Posé quelque part dans le Northamptonshire que noyait un déluge biblique, je ne pouvais empêcher qu’un doute quant à ma santé mentale titillât mon cerveau en ce dimanche 19 mars 1978.
Que ne gardais-je la chambre douillette du bed and breakfast de Northampton. Qu’il ferait bon ce soir auprès de la cheminée moyenâgeuse de Weston Manor, sur la route d’Oxford !
Moins confiné que le jeu d’échec ou le judo, le sport automobile avait les confins du monde pour limites. De l’enfer vert du Ring à la fournaise de Buenos Aires le pilote de Grand Prix encaissait toute la gamme des climats, des paysages, des géographies, des amplitudes thermiques que le Créateur avait à sa disposition quand il installa l’Univers.
Aussi à l’aise sous la grande pluie qu’une grenouille dans une mare, l’Anglais avait embouteillé comme aux beaux jours du Grand Prix de juillet la misérable Dadford Road, aussi étroite qu’une venelle, qui constituait la voie d’accès à Silverstone.
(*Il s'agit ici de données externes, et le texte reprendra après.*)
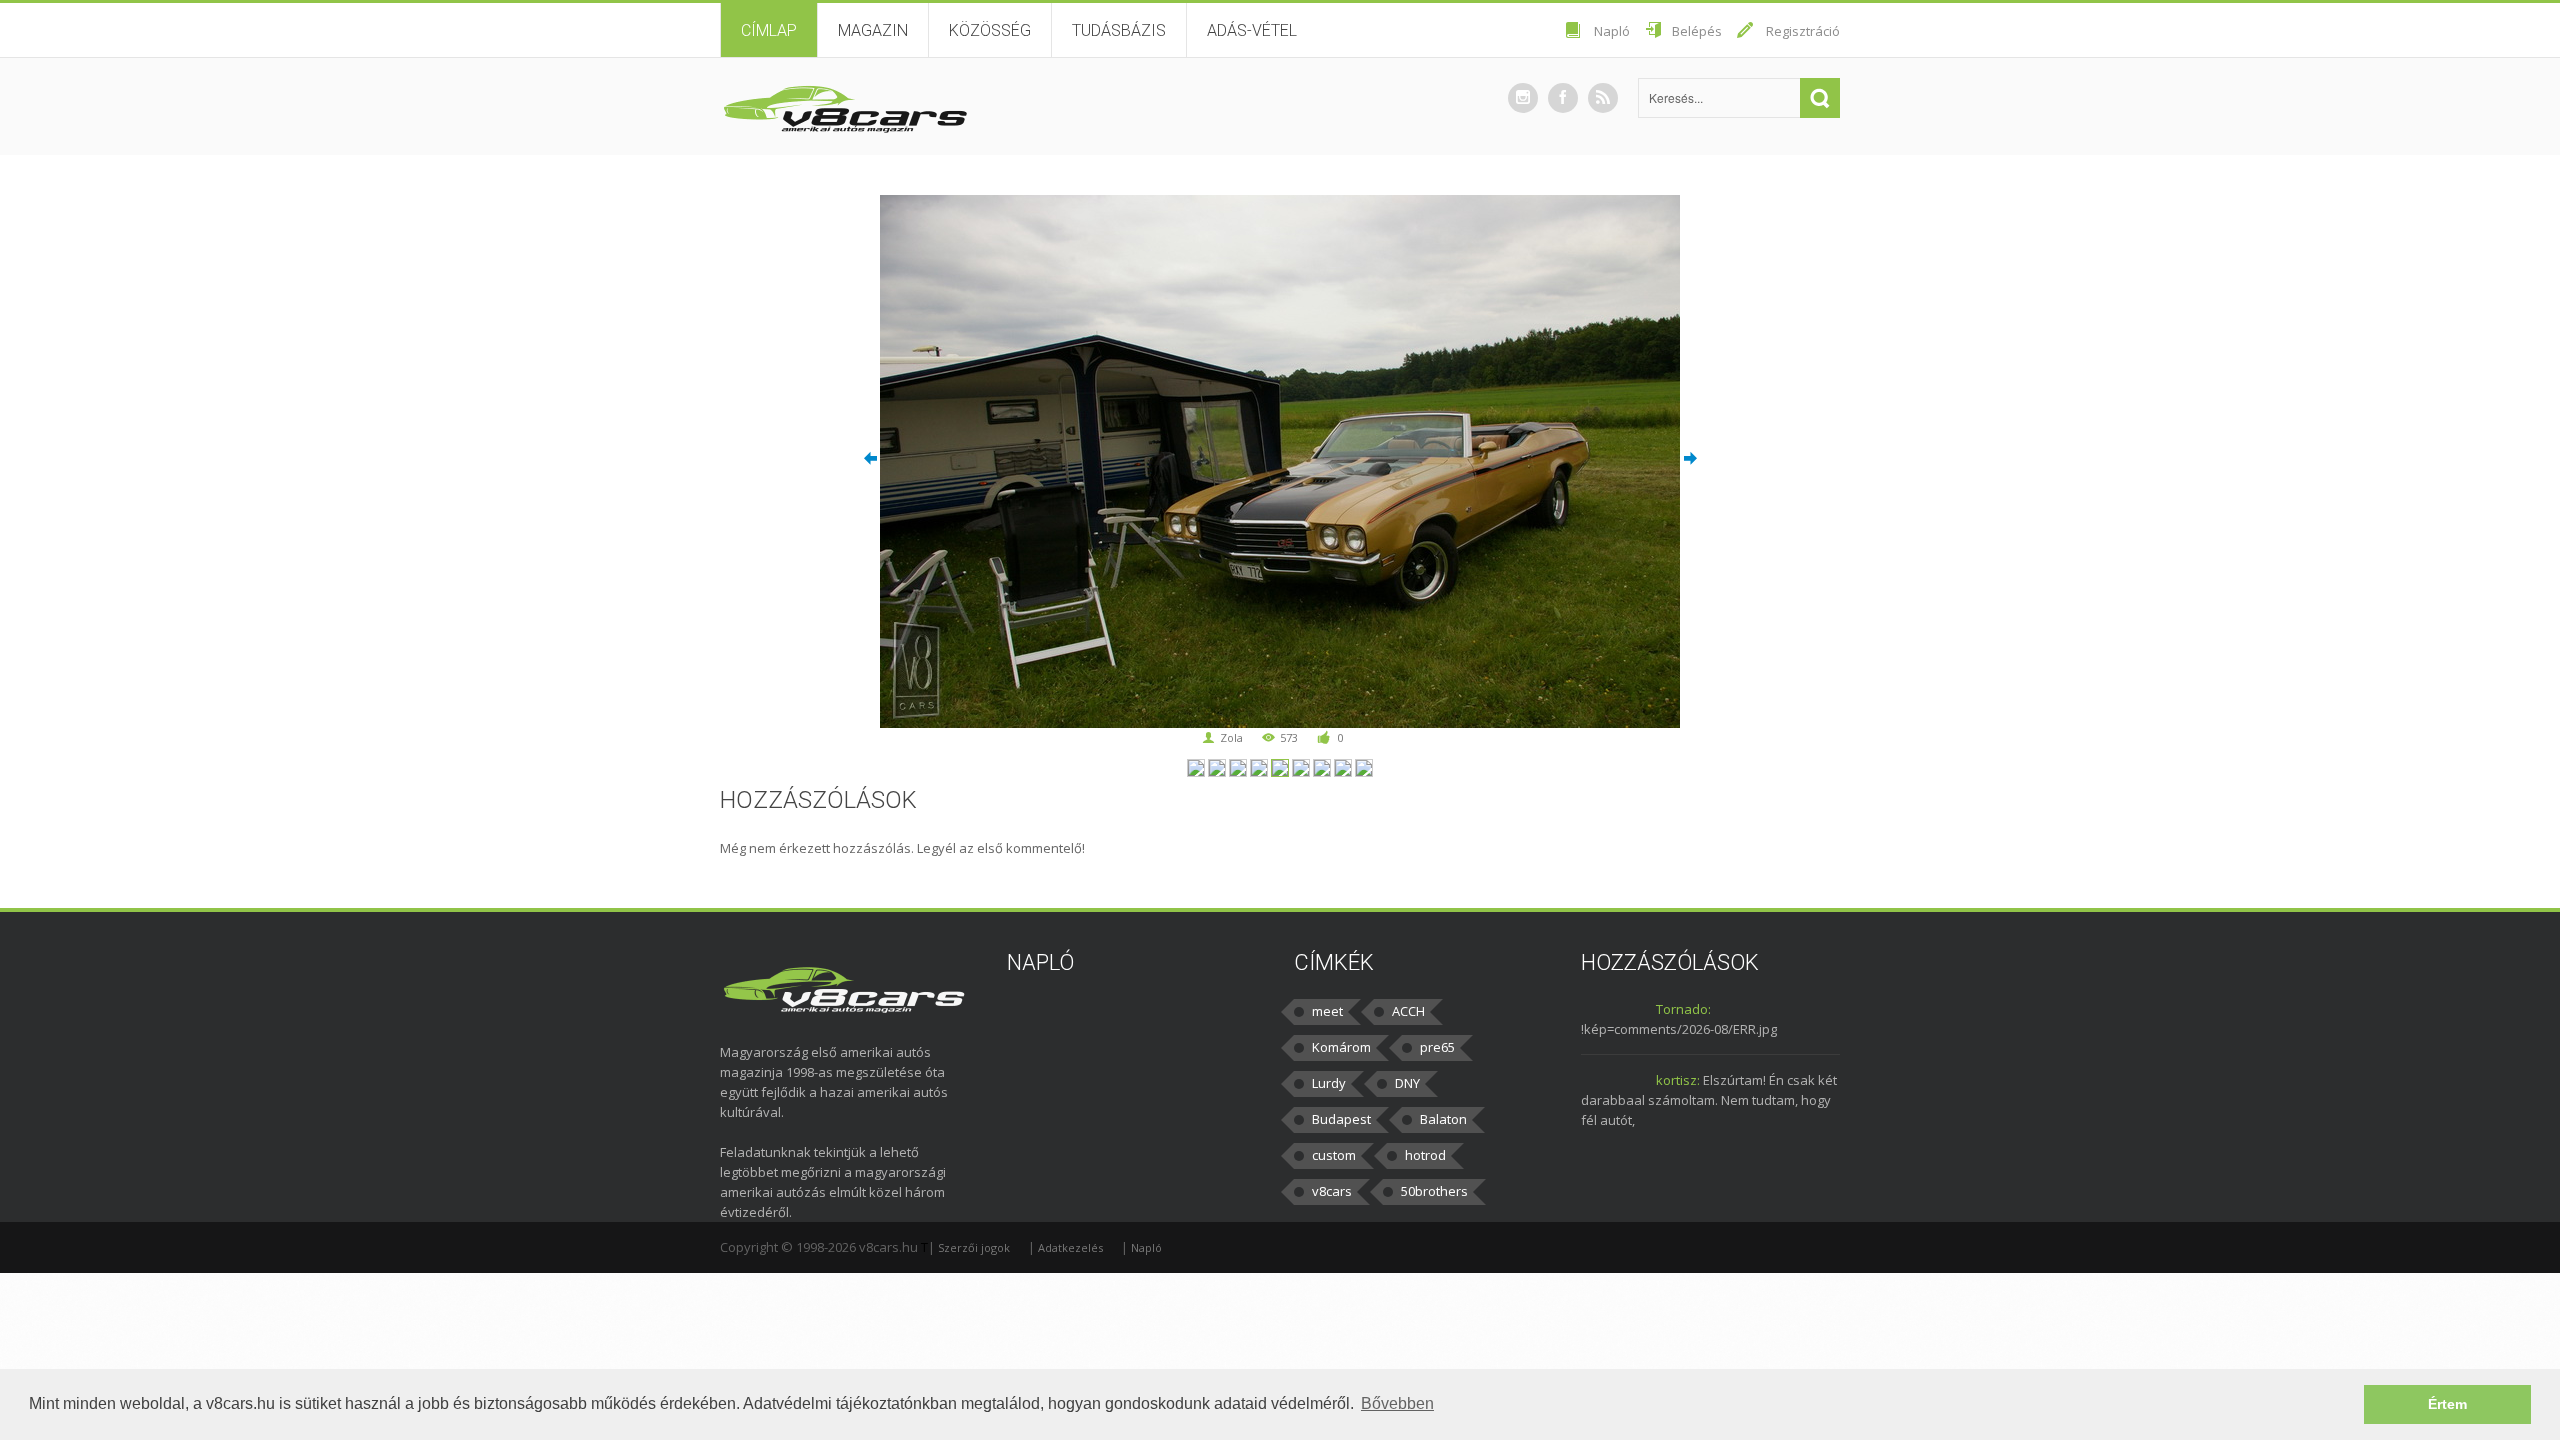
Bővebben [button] (1397, 1403)
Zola (1231, 737)
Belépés (1697, 31)
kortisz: (1678, 1080)
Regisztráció (1803, 31)
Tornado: (1683, 1009)
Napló (1612, 31)
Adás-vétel (1252, 30)
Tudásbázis (1119, 30)
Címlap (769, 30)
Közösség (990, 30)
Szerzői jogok (974, 1247)
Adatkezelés (1070, 1247)
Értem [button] (2447, 1404)
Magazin (873, 30)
Succession de Ford Granada rouge, de Vauxhall Cavalier rouge (Y avait-il en Angleterre des autos non rouge ?) .
Alléchante première apparition des F1 en Europe, The Daily Express International Trophy fournissait l’occasion de voir la nouvelle Lotus 79 aux mains de Mario Andretti, entre autres.
Au micro d’Anthony Marsh, le speaker du circuit, le natif de Nazareth qui n’avait rien de christique lançait une des sentences mâtinées de testostérone d’alors : « If everything seems under control, you’re not going fast enough. »
Planté sur la fascine à droite de la ligne de départ, « protégé » du déluge par un bob Marlboro et le maigre blouson JPS acheté au black à un loustic à Montjuich, j’assistais médusé à l’envol d’un mur aquatique qui louvoyait avant de se stabiliser en une pseudo ligne droite et de s’évanouir au-delà de la passerelle Daily Express.
Des 15 autos qui faisaient le mur d’eau, quatre malheureuses échapperaient à la sortie de route : les deux McLaren M23 de Tony Trimmer et Brett Lunger, la Copersucar F5A d’Emerson Fittipaldi qui finirait dans l’échappement de la fine Theodore TR1 du rookie Keke Rosberg, incroyable vainqueur de sa première course de F1.
Quel hallucinant souvenir que cet International Trophy 1978 dont l’unique chose sèche que je sauvegardais fut le pass Track que le BRDC avait délivré sans barguigner – ah son press officer éclairé – au correspondant européen du New Zealand Times, sans doute son pigiste le plus discret et le moins regardant.